3D geological modelling
3D geological modelling for the 21st century
Introduction
The British Geological Survey (BGS) holds a vast amount of geological data on the subsurface of the UK which is synthesised with geological conceptual understanding into 3D geological models to predict the geology in the subsurface. These range from local to urban scales (typically <100 m below ground level) to regional basin scales (typically several hundred metres below ground level) to national scale models (>2000 m below ground level). 3D geological models are used to inform decision-making in engineering, urban planning, hydrogeological study, mineral exploration, renewable energy, and environmental applications. For example: the BGS have developed a series of 3D geology models and urban study reports to support planning and development within major cities of the UK.
Why 3D?
3D geological modelling has become a key tool for understanding and visualising the challenges associated with the subsurface, and has widespread use across the petroleum, mineral exploration, ground engineering, and geothermal sectors. With comprehensive UK‑wide geological datasets, the BGS is well placed to produce high‑quality 3D geological models that support emerging industries and help address major national challenges, including rising energy demand, increasing susceptibility to geological hazards, and utilisation of subsurface space. The uses of 3D geological models are explained below.
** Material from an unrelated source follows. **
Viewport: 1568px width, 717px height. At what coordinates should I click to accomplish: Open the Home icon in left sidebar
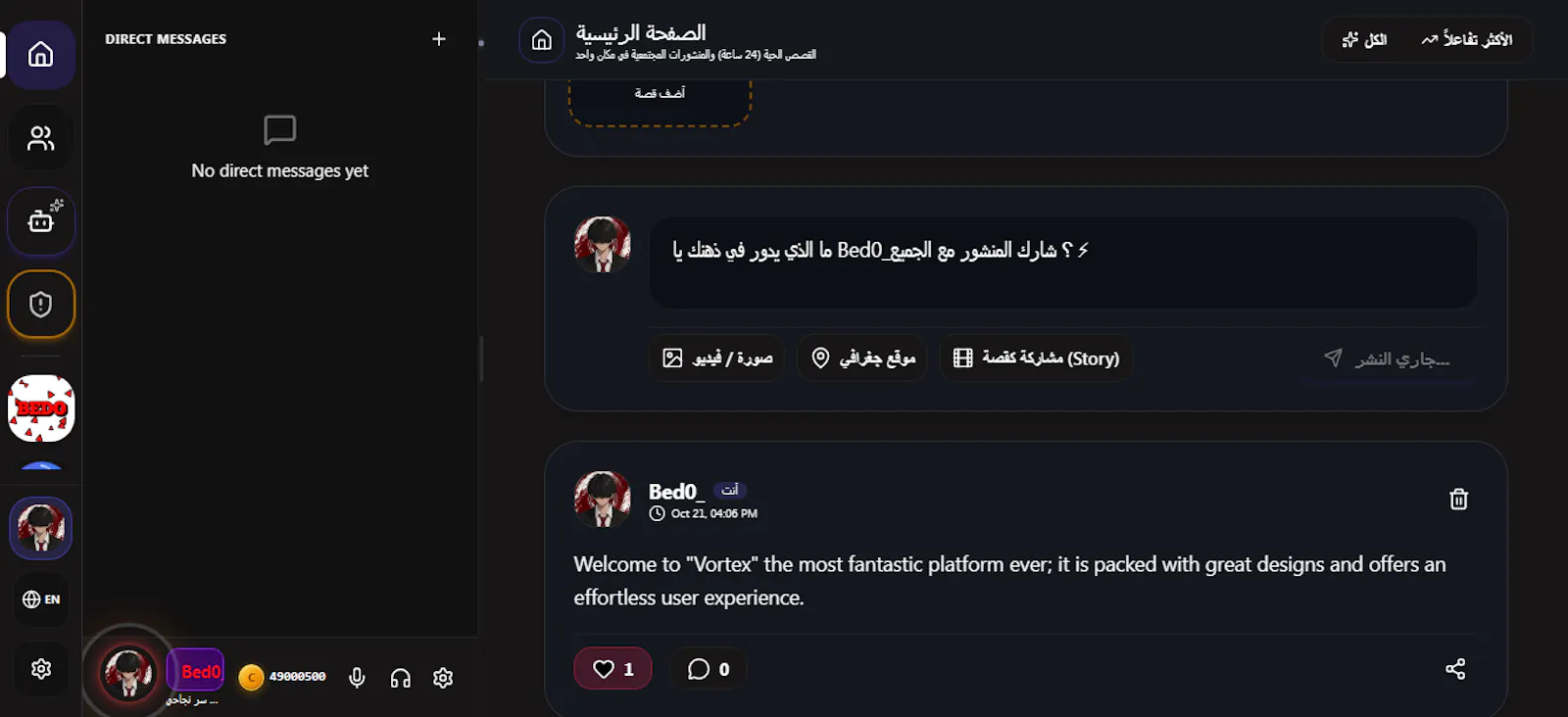40,55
The emergence of groundwater at the surface occurs in a range of geological environments, including areas affected by historical mining. Between 122,000 and 289,000 properties are considered at risk in England (McKenzie et al., 2015). Groundwater flow studies are critical in the Northumbria region due to the long‑standing problem created by historical coal mining. Extensive networks of abandoned mines and worked coal seams, combined with large sandstone channels within the coal measures, allow groundwater to move rapidly through the subsurface and require continuous pumping.
Effective groundwater management became achievable with the introduction of 3D subsurface geological modelling in the Project Groundwater Northumbria (PGN) initiative. By modelling the coal measures and major seams, the project improves understanding of likely groundwater flow pathways, enabling more accurate prediction and mitigation of groundwater flooding.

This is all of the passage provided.